The flue gas desulfurization with a large amount of solid particles discharged from the top of the absorption tower, into the dust collector in the absorber recirculation, dust collector can be mechanical, can also be a mechanical type pre precipitator electric precipitator before. Most of the solid particles in the flue gas are separated, through an intermediate ash bin return absorption tower. Because most of the particles are circulating many times, so the residence time of the absorber is very long, usually up to more than 30 minutes. The middle part of the ash ash bin according to the absorbent supply and removal efficiency, according to the proportion of discharged solid recirculation loop, sent to the ash bin to be transported. The process is shown in Figure 2.

From the recirculation of the flue gas discharged from the dust as it does not meet the emission standards, you need to install a dust collector. After the dust in the clean flue gas passes through the fan, chimney into the atmosphere.
The absorbent is Ca (OH) 2 powder, very fine particle size, below 10 m. Desulfurization absorbent, input fluidized bed absorption tower, and also injected a certain amount of water to improve the desulfurization efficiency. This can make water after the flue gas temperature and water dew point is very close, to achieve high desulfurization efficiency under various operating conditions.
2.2 CFB technology products
A by-product of the CFB process is a dry powder, its chemical composition and by-product of spray drying process is similar, mainly composed of fly ash, CaCO3, CaSO4 and unreacted Ca (OH) 2. The disposal of by-products and the spray drying process is basically the same. A by-product of CFB process water after curing, the yield strength is 15 ~ 18N/mm2, and the permeability of clay is similar, about 3 * 10-11, the compaction density is 1.28g/cm3, if further development, can become a good building materials industrial raw materials.

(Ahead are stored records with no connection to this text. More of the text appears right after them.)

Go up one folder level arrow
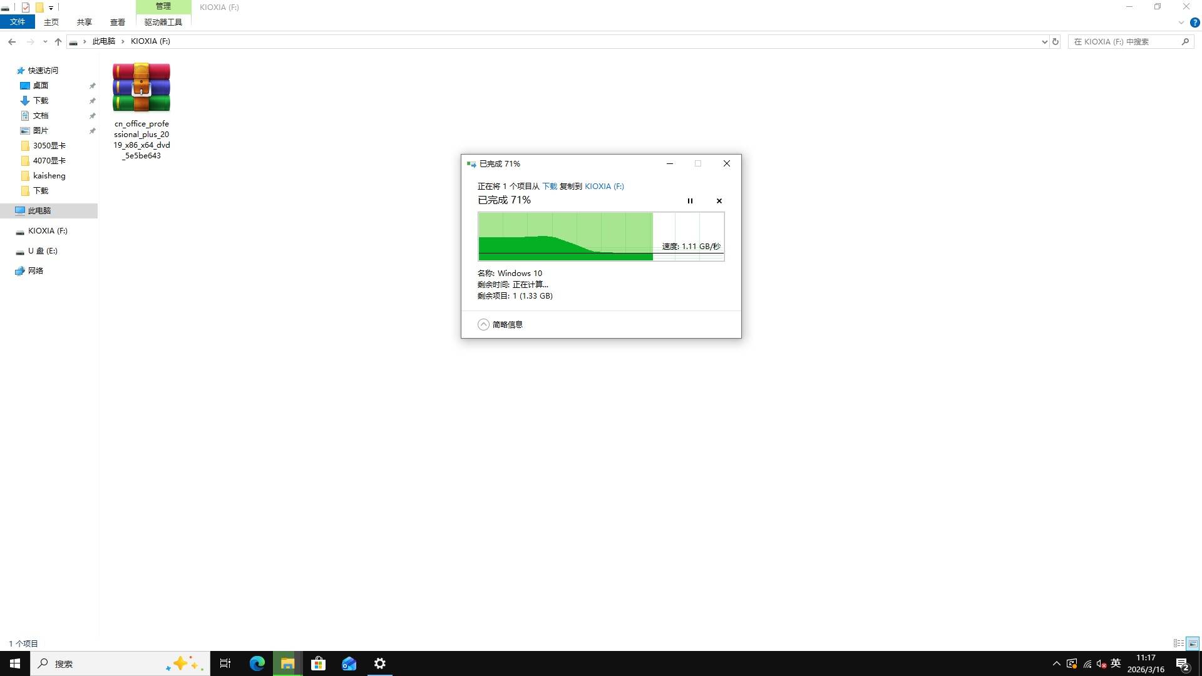Image resolution: width=1202 pixels, height=676 pixels. 58,41
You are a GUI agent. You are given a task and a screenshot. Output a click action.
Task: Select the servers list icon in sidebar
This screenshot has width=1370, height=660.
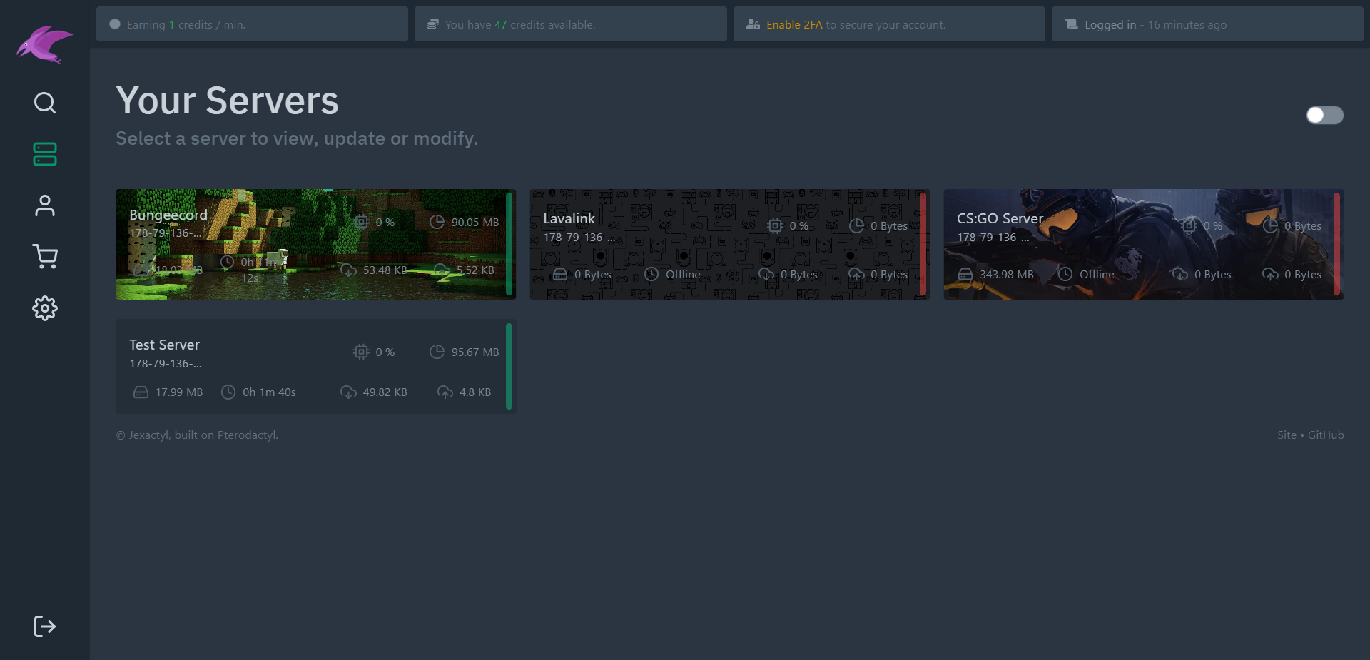44,153
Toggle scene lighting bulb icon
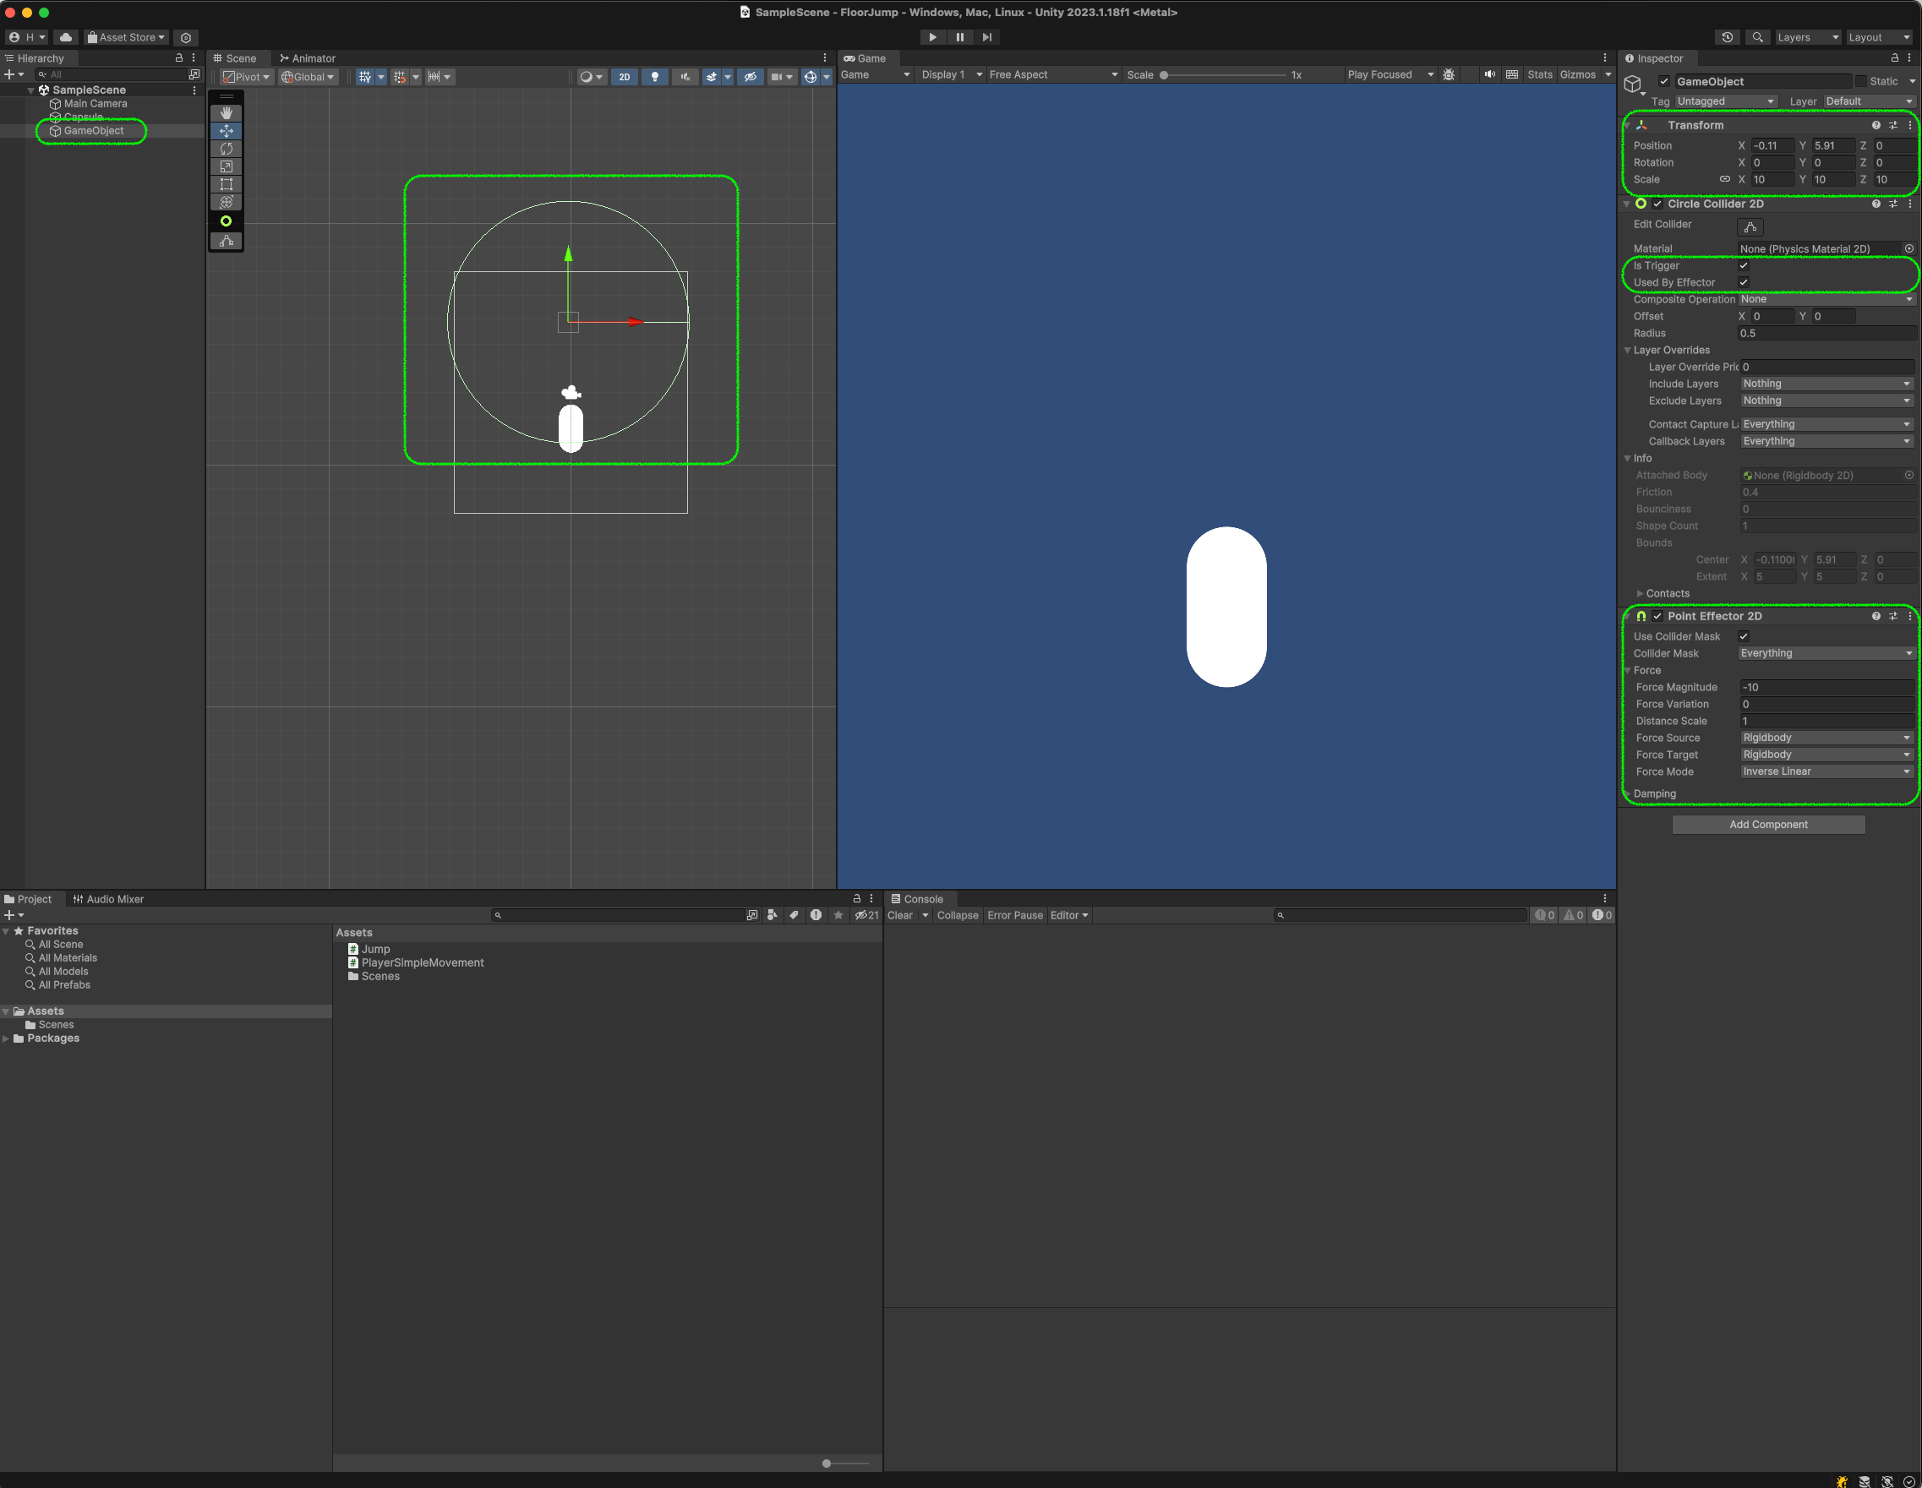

The typical desulfurization ash fly fly ash composition: about 60% to 70%; CaCO3 is 7% ~ 12%; Ca (OH) 2 is 2% to 4%; CaSO3 is 12% to 18%; CaSO4 is 2% ~ 5%; water <1%.
The process characteristics of 2.3 CFB
The characteristics of CFB-FGD process, which is different from traditional desulfurization technology has good application prospect in the desulfurization industry. The CFB-FGD process is simple, high reliability; high desulfurization efficiency; flue gas load changes, the system can still work properly; desulfurization by-product is a dry powder, not a large number of wastewater, to comprehensive utilization; basically does not exist like severe corrosion, wet absorption tower in the node scaling and clogging problems; some heavy metals can be removed, especially the removal of a portion of the mercury, further control of flue gas is very meaningful.
The prospect of 3 desulfurization technology
The desulfurization technology has been an important topic of concern in the work of environmental protection.
The mainstream of the desulfurization process will be widely used at home and abroad. Restricted by the technical conditions and economic costs, limestone gypsum wet, spray drying process is the preferred process for a variety of desulfurization requirements. The electronic beam method and the seawater desulfurization process for under experimental study or application of geographical restrictions, so the market share is limited, but in the local area will be developed. CFB-FGD will become one of the important means of incineration technology in flue gas desulfurization. This technology in foreign countries has been successfully commercialized, market prospects.